Restore a Filesystem from a Backup#
In the event of a disaster and the filesystem needs recovering, this document covers those steps for the cloud providers.
AWS#
Restoring home directories from an EFS recovery point#
Note
We follow AWS’s guidance for restoring EFS from a recovery point
Due to the length of the steps listed in that document, we will not repeat them here.
Restoring home directories from EBS snapshots#
On AWS, the EBS volumes used for home directories are backed up using Data Lifecycle Manager (DLM). This means that we can restore home directories from a snapshot if they are deleted or corrupted.
To restore a home directory from a snapshot, we need to create a new EBS volume from the snapshot, mount it to the EC2 instance attached to the existing EBS volume containing the NFS home directories, and then copy the contents from the restored EBS volume to the NFS home directories volume.
Note
Please follow AWS’s guidance for restoring EBS volumes from a snapshot to create a new EBS volume from the snapshot.
Once we have created a new EBS volume from the snapshot, we can use the deployer exec root-homes
command to mount the new EBS volume to a pod along with the existing NFS home directories volume.
deployer exec root-homes $CLUSTER_NAME $HUB_NAME --additional-volume-id=<new-ebs-volume-id> --additional-volume-mount-path=/restore-volume
Now, the NFS home directories volume is mounted to the pod along with the new EBS volume. We can now copy the contents from the restored EBS volume to the NFS home directories volume.

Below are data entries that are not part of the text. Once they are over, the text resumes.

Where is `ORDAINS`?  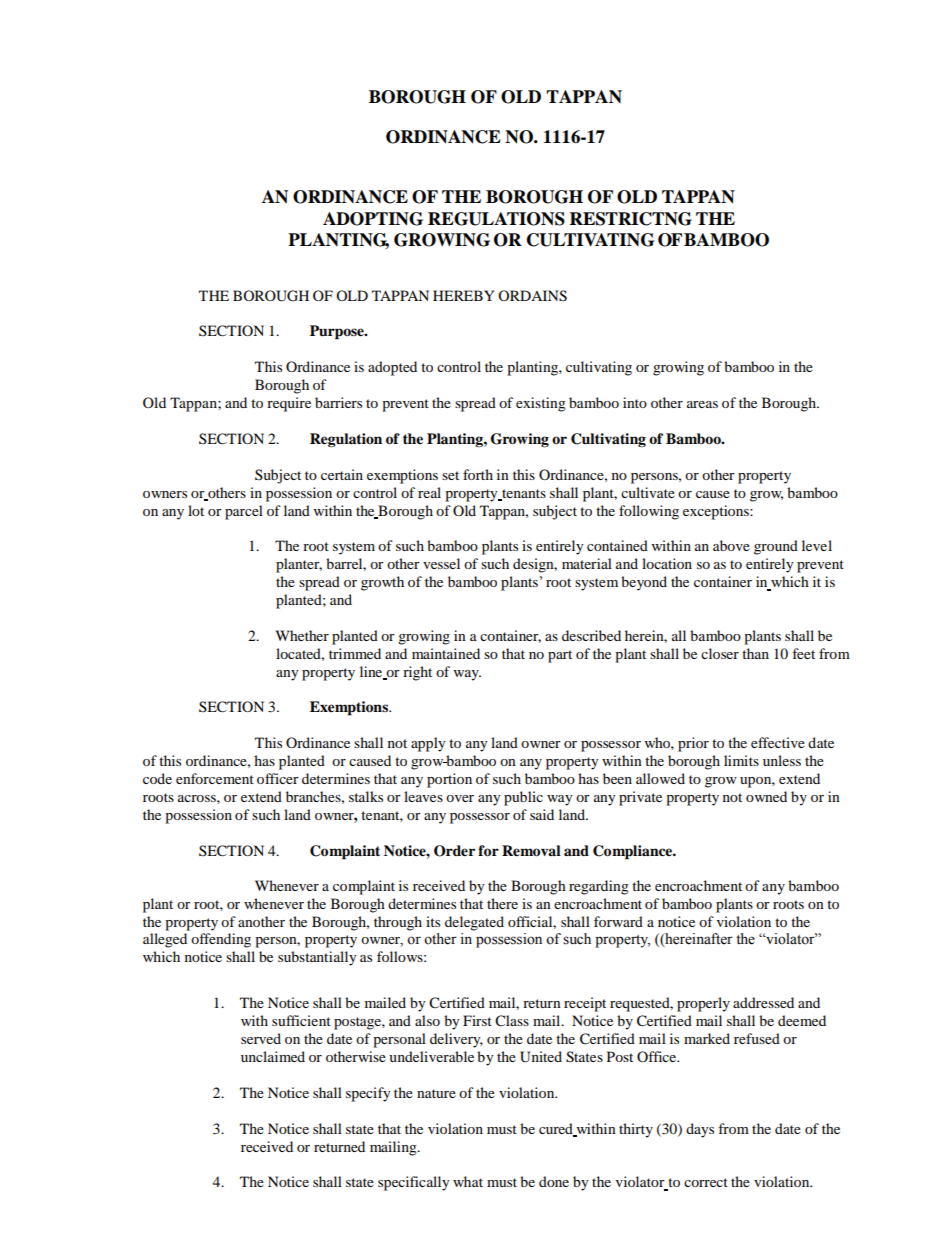
ORDAINS is located at coordinates (532, 296).
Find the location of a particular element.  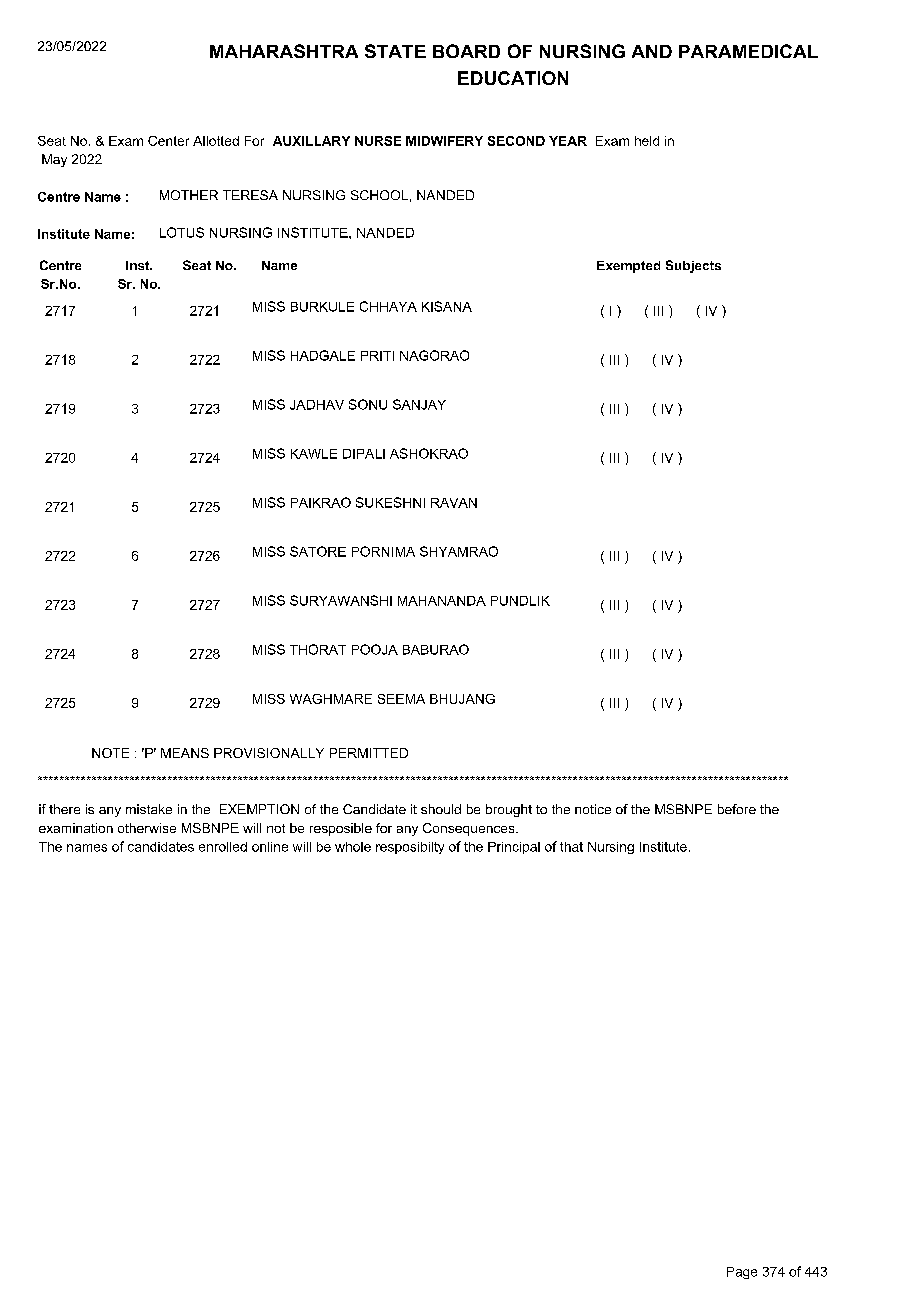

Page is located at coordinates (742, 1273).
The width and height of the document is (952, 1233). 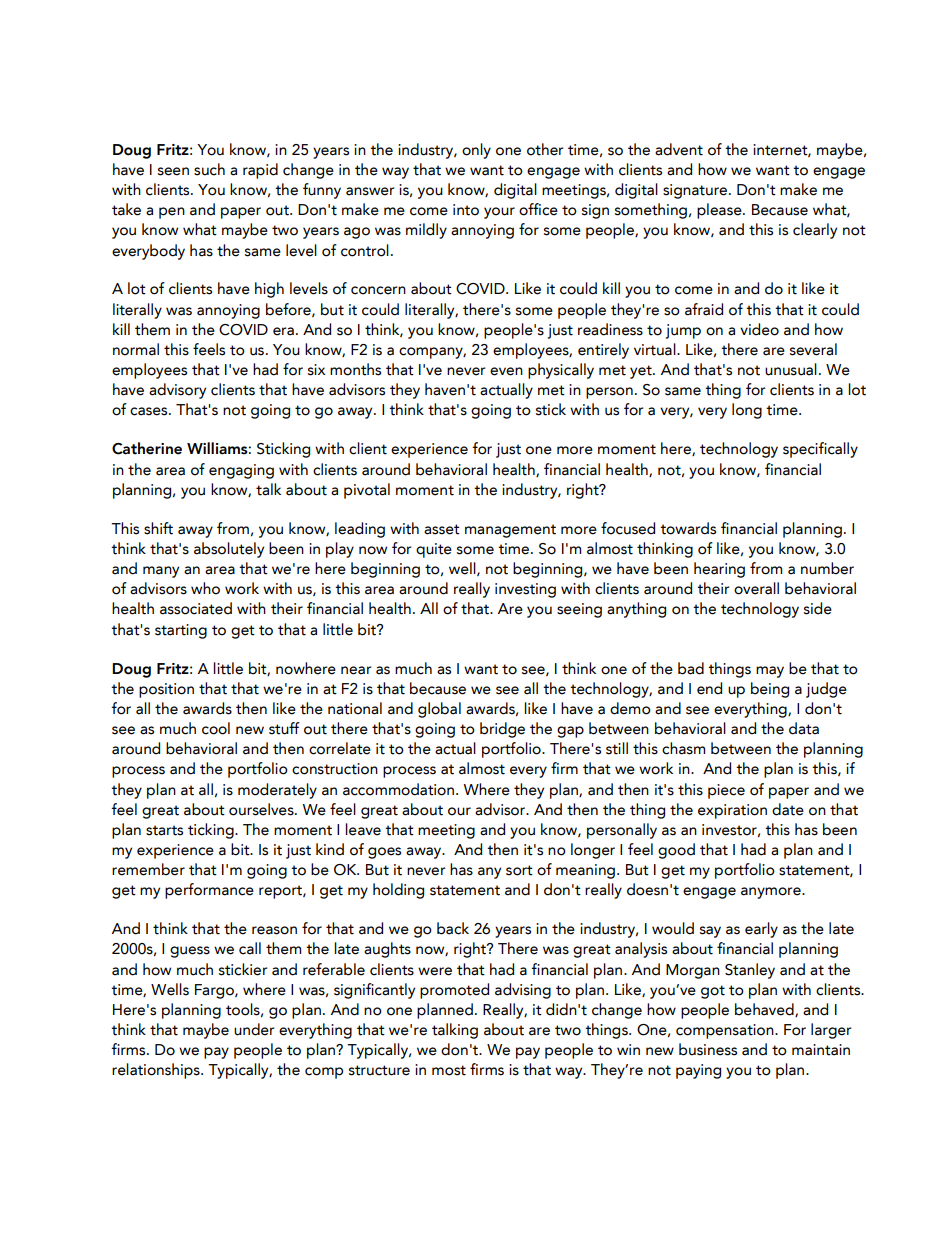 What do you see at coordinates (254, 1029) in the document?
I see `under` at bounding box center [254, 1029].
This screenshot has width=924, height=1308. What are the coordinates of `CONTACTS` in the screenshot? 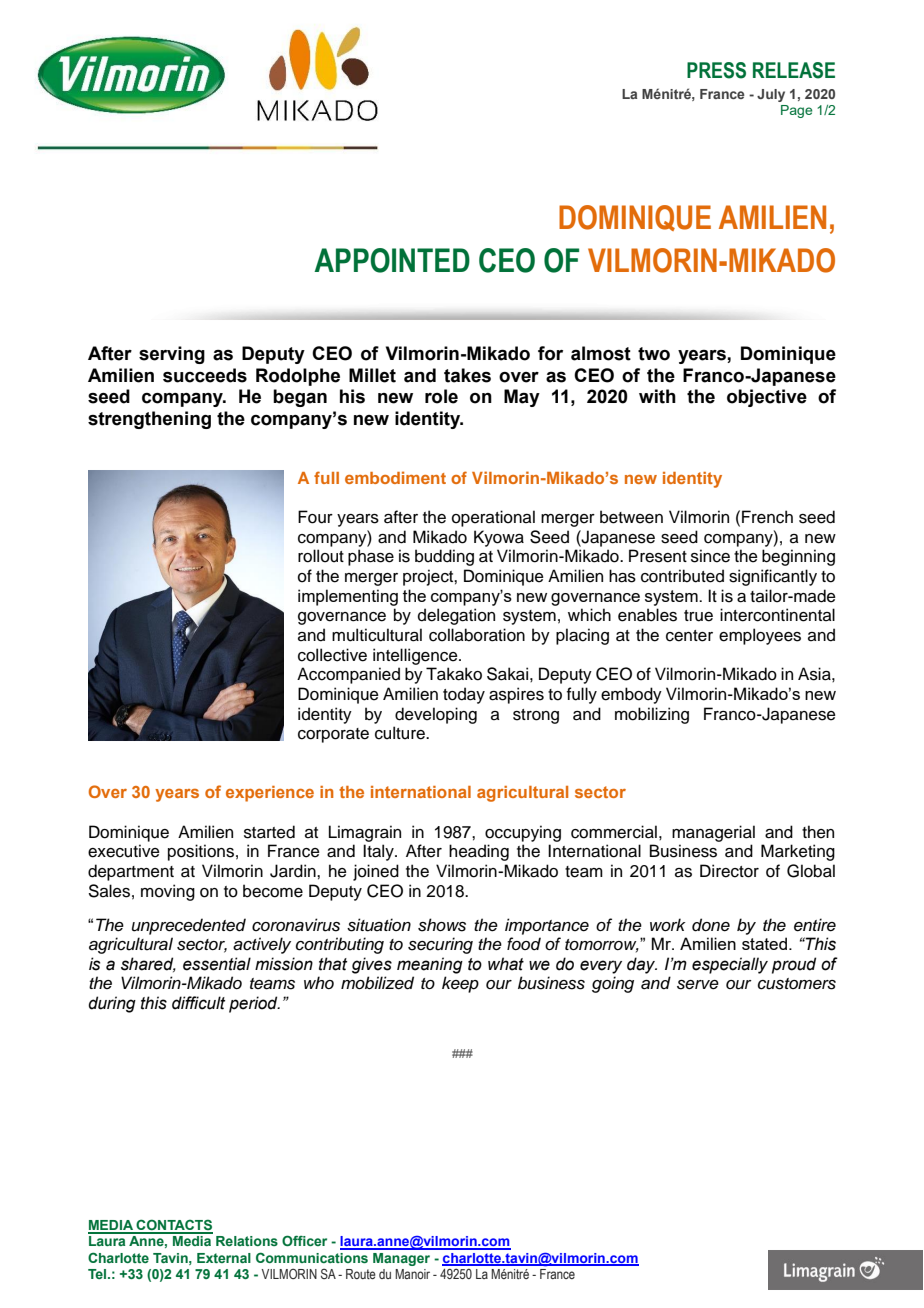 It's located at (174, 1226).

If we want to do a full restore and/or we are restoring data to a new and empty NFS home directories volume, we can use the following command to copy everything from the restored EBS volume to the NFS home directories volume.
rsync -av --info=progress2 /restore-volume/ /root-homes/
If we want to do a partial restore and we are restoring only a subset of the data to an existing NFS home directories volume, we can use the following command to copy only the necessary data from the restored EBS volume to the NFS home directories volume.
rsync -av --info=progress2 /restore-volume/<path-to-restore> /root-homes/<path-to-restore>
Once we have copied the contents from the restored EBS volume to the NFS home directories volume, we can delete the EBS volume that was created from the snapshot.
After the restoration is complete, we should run terraform plan
to double check that no unintended changes were made to the Terraform state.
GCP#
Note
We follow GCP’s guidance for restoring fileshares from a backup.
To restore a share on a Filestore instance on GCP, we start by following the documentation linked above. In short, this involves:
Go to the Filestore instances page in the GCP console
Click the instance ID of the Filestore you want to restore and click the “Backups” tab
Locate the backup you want to restore from (most likely the most recently created), and click (…) “More actions”
Click “Restore backup” and then select “Source instance”
Click “Restore” and complete the dialog box that appears
This should successfully restore the Filestore instance to its last backed-up state.
Once this is done, you should also set the terraform variable source_backup
to
reference this web console change. Practically, you should configure something
like below in the terraform/gcp/projects/$CLUSTER_NAME.tfvars
file:
filestores = {
"filestore" : {
# ...
source_backup : "projects/<gcp project name>/locations/<filestore region>/backups/<backup name>",
},
}
You can determine the value of source_backup
by trying a terraform plan
which should present the value in an associated error.